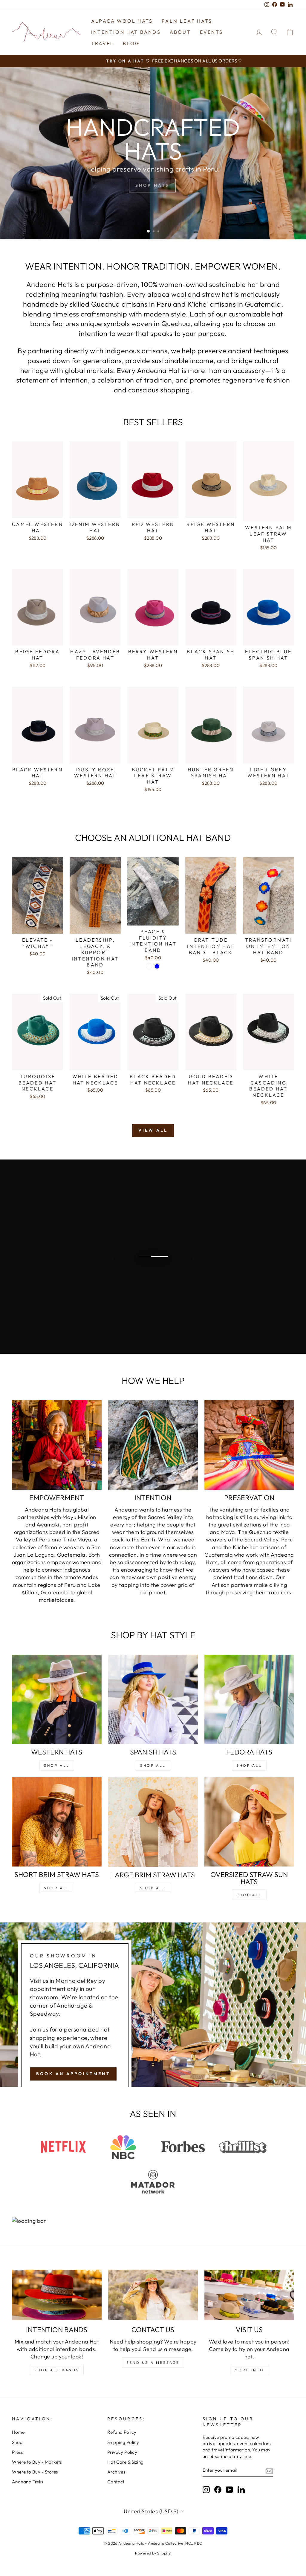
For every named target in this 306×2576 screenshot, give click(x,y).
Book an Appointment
==
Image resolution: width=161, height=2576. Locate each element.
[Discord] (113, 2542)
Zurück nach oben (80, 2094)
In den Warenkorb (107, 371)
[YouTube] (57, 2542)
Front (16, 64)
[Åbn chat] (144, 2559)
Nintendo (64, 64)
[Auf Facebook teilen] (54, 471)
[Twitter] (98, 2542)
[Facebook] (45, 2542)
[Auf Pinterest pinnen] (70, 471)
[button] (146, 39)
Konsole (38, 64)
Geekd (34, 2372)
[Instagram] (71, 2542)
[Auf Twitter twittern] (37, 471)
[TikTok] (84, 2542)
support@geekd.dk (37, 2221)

=== Task directions ===
Please write out, exactly as they appear above, only the lines in the stretch from the line with "In den Warenkorb (107, 371)" through the line with "support@geekd.dk (37, 2221)".

=== Your response ===
In den Warenkorb (107, 371)
[YouTube] (57, 2542)
Front (16, 64)
[Åbn chat] (144, 2559)
Nintendo (64, 64)
[Auf Facebook teilen] (54, 471)
[Twitter] (98, 2542)
[Facebook] (45, 2542)
[Auf Pinterest pinnen] (70, 471)
[button] (146, 39)
Konsole (38, 64)
Geekd (34, 2372)
[Instagram] (71, 2542)
[Auf Twitter twittern] (37, 471)
[TikTok] (84, 2542)
support@geekd.dk (37, 2221)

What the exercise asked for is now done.